= EXERCISE DIRECTIONS =
Up to and including the line containing "申請書ダウンロード (77, 1070)", set down each line of the entries below exactly, starting from the first, and leave out the rest.

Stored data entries
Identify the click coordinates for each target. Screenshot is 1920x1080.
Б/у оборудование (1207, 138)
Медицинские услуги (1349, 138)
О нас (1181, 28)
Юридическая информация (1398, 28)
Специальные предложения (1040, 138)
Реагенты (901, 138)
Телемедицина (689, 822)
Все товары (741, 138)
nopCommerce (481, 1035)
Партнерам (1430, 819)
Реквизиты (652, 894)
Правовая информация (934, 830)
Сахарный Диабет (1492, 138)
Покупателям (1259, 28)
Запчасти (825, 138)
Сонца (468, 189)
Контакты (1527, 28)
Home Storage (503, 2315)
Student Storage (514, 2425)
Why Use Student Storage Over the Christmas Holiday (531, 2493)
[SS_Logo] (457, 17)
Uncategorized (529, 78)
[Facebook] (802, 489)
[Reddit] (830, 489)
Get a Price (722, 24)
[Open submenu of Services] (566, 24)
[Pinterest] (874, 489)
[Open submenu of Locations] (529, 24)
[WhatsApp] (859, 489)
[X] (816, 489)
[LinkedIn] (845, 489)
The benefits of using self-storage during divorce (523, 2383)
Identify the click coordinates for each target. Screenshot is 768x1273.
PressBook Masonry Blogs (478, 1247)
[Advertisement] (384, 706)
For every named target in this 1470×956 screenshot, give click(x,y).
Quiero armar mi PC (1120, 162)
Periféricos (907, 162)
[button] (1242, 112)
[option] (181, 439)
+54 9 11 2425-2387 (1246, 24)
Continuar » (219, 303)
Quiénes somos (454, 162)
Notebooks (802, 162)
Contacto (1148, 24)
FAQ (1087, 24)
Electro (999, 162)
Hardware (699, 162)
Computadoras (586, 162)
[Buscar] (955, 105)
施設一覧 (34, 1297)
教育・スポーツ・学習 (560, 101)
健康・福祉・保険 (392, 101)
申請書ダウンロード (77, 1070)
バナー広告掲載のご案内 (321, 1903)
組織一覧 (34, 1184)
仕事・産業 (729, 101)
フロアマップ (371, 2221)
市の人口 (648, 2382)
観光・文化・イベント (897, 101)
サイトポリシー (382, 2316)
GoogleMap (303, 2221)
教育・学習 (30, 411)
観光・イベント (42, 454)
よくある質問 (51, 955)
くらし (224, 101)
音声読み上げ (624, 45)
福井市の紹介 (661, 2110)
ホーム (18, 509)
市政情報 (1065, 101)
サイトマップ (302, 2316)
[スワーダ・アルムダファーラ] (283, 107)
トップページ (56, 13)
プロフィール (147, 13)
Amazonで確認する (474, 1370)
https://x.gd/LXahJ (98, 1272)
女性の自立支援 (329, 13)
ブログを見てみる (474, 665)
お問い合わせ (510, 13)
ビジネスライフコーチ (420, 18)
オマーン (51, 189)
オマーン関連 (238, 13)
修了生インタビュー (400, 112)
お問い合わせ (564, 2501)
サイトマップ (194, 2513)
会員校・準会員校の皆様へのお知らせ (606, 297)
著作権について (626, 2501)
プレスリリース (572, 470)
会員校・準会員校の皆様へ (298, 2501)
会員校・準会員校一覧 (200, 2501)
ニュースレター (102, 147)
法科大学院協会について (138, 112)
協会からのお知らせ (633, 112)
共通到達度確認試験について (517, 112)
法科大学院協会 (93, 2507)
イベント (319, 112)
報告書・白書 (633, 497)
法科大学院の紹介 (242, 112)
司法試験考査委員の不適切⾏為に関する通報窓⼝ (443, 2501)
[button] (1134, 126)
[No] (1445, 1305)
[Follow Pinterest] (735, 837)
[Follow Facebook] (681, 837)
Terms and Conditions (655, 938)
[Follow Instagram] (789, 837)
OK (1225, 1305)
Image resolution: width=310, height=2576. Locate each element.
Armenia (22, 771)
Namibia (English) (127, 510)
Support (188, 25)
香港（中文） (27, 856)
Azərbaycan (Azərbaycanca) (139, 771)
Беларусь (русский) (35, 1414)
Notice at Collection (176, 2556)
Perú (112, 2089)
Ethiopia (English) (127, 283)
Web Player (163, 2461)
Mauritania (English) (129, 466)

= SOLUTION BELOW =
Identify the click coordinates for each target. Screenshot is 1920x1080.
Б/у оборудование (1207, 138)
Медицинские услуги (1349, 138)
О нас (1181, 28)
Юридическая информация (1398, 28)
Специальные предложения (1040, 138)
Реагенты (901, 138)
Телемедицина (689, 822)
Все товары (741, 138)
nopCommerce (481, 1035)
Партнерам (1430, 819)
Реквизиты (652, 894)
Правовая информация (934, 830)
Сахарный Диабет (1492, 138)
Покупателям (1259, 28)
Запчасти (825, 138)
Сонца (468, 189)
Контакты (1527, 28)
Home Storage (503, 2315)
Student Storage (514, 2425)
Why Use Student Storage Over the Christmas Holiday (531, 2493)
[SS_Logo] (457, 17)
Uncategorized (529, 78)
[Facebook] (802, 489)
[Reddit] (830, 489)
Get a Price (722, 24)
[Open submenu of Services] (566, 24)
[Pinterest] (874, 489)
[Open submenu of Locations] (529, 24)
[WhatsApp] (859, 489)
[X] (816, 489)
[LinkedIn] (845, 489)
The benefits of using self-storage during divorce (523, 2383)
Identify the click coordinates for each target. Screenshot is 768x1273.
PressBook Masonry Blogs (478, 1247)
[Advertisement] (384, 706)
For every named target in this 1470×956 screenshot, give click(x,y).
Quiero armar mi PC (1120, 162)
Periféricos (907, 162)
[button] (1242, 112)
[option] (181, 439)
+54 9 11 2425-2387 (1246, 24)
Continuar » (219, 303)
Quiénes somos (454, 162)
Notebooks (802, 162)
Contacto (1148, 24)
FAQ (1087, 24)
Electro (999, 162)
Hardware (699, 162)
Computadoras (586, 162)
[Buscar] (955, 105)
施設一覧 (34, 1297)
教育・スポーツ・学習 (560, 101)
健康・福祉・保険 (392, 101)
申請書ダウンロード (77, 1070)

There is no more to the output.